Collected data
====
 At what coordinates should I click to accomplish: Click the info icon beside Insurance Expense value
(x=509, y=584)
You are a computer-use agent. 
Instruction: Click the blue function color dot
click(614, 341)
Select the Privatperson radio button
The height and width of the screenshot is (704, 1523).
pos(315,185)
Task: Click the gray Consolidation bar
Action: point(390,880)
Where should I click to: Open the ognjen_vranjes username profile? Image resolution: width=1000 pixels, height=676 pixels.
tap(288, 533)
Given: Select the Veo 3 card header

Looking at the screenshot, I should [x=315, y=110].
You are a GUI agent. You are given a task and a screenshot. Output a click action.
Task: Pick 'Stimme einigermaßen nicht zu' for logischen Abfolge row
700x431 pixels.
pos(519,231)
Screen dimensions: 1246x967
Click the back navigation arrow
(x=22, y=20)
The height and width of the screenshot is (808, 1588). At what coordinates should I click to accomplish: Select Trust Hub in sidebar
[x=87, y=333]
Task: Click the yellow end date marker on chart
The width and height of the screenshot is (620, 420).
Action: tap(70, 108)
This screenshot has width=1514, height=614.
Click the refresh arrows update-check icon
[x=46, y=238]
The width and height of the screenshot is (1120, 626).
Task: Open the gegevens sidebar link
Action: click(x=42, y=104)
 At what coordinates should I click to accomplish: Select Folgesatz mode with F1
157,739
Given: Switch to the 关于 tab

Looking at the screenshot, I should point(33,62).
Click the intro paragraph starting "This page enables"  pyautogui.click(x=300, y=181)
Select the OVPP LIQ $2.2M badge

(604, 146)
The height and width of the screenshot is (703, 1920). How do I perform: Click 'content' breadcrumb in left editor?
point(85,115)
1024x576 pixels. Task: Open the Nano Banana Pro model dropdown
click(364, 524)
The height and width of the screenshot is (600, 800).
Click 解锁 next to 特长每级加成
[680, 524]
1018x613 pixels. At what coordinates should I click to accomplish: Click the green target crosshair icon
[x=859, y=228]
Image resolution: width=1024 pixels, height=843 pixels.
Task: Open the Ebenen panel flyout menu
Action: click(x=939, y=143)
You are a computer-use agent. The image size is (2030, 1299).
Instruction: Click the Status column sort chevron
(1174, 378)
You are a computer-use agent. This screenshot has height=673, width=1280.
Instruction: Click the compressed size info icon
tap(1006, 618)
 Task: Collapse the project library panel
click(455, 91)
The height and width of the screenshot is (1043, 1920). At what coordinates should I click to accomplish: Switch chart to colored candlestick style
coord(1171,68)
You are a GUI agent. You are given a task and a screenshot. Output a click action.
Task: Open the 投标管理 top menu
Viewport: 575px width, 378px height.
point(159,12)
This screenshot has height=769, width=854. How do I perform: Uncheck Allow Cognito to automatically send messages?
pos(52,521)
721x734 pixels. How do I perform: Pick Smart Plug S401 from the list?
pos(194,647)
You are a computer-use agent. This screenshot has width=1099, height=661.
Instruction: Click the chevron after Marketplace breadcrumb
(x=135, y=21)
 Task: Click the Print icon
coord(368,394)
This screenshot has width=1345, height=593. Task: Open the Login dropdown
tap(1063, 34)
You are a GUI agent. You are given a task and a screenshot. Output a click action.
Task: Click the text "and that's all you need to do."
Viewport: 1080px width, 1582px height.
====
Your assignment — Each entry must be set down exactly as it appears.

Solution —
 At what coordinates should I click to accomplish: Click the info icon beside Insurance Expense value
(x=509, y=584)
You are a computer-use agent. 
Instruction: Click the blue function color dot
click(614, 341)
Select the Privatperson radio button
The height and width of the screenshot is (704, 1523).
pos(315,185)
Task: Click the gray Consolidation bar
Action: point(390,880)
Where should I click to: Open the ognjen_vranjes username profile? Image resolution: width=1000 pixels, height=676 pixels.
tap(288, 533)
Given: Select the Veo 3 card header

Looking at the screenshot, I should [x=315, y=110].
You are a GUI agent. You are given a task and a screenshot. Output a click action.
Task: Pick 'Stimme einigermaßen nicht zu' for logischen Abfolge row
700x431 pixels.
pos(519,231)
Screen dimensions: 1246x967
Click the back navigation arrow
(x=22, y=20)
The height and width of the screenshot is (808, 1588). At what coordinates should I click to accomplish: Select Trust Hub in sidebar
[x=87, y=333]
Task: Click the yellow end date marker on chart
The width and height of the screenshot is (620, 420).
Action: tap(70, 108)
This screenshot has width=1514, height=614.
Click the refresh arrows update-check icon
[x=46, y=238]
The width and height of the screenshot is (1120, 626).
Task: Open the gegevens sidebar link
Action: click(x=42, y=104)
 At what coordinates should I click to accomplish: Select Folgesatz mode with F1
157,739
Given: Switch to the 关于 tab

Looking at the screenshot, I should point(33,62).
Click the intro paragraph starting "This page enables"  pyautogui.click(x=300, y=181)
Select the OVPP LIQ $2.2M badge

(604, 146)
The height and width of the screenshot is (703, 1920). How do I perform: Click 'content' breadcrumb in left editor?
point(85,115)
1024x576 pixels. Task: Open the Nano Banana Pro model dropdown
click(364, 524)
The height and width of the screenshot is (600, 800).
Click 解锁 next to 特长每级加成
[680, 524]
1018x613 pixels. At what coordinates should I click to accomplish: Click the green target crosshair icon
[x=859, y=228]
Image resolution: width=1024 pixels, height=843 pixels.
Task: Open the Ebenen panel flyout menu
Action: click(x=939, y=143)
You are a computer-use agent. The image size is (2030, 1299).
Instruction: Click the Status column sort chevron
(1174, 378)
You are a computer-use agent. This screenshot has height=673, width=1280.
Instruction: Click the compressed size info icon
tap(1006, 618)
 Task: Collapse the project library panel
click(455, 91)
The height and width of the screenshot is (1043, 1920). At what coordinates should I click to accomplish: Switch chart to colored candlestick style
coord(1171,68)
You are a GUI agent. You are given a task and a screenshot. Output a click action.
Task: Open the 投标管理 top menu
Viewport: 575px width, 378px height.
point(159,12)
This screenshot has height=769, width=854. How do I perform: Uncheck Allow Cognito to automatically send messages?
pos(52,521)
721x734 pixels. How do I perform: Pick Smart Plug S401 from the list?
pos(194,647)
You are a computer-use agent. This screenshot has width=1099, height=661.
Instruction: Click the chevron after Marketplace breadcrumb
(x=135, y=21)
 Task: Click the Print icon
coord(368,394)
This screenshot has width=1345, height=593. Task: Open the Login dropdown
tap(1063, 34)
You are a GUI agent. You are given a task and a screenshot. Output a click action.
Task: Click the text "and that's all you need to do."
Viewport: 1080px width, 1582px height.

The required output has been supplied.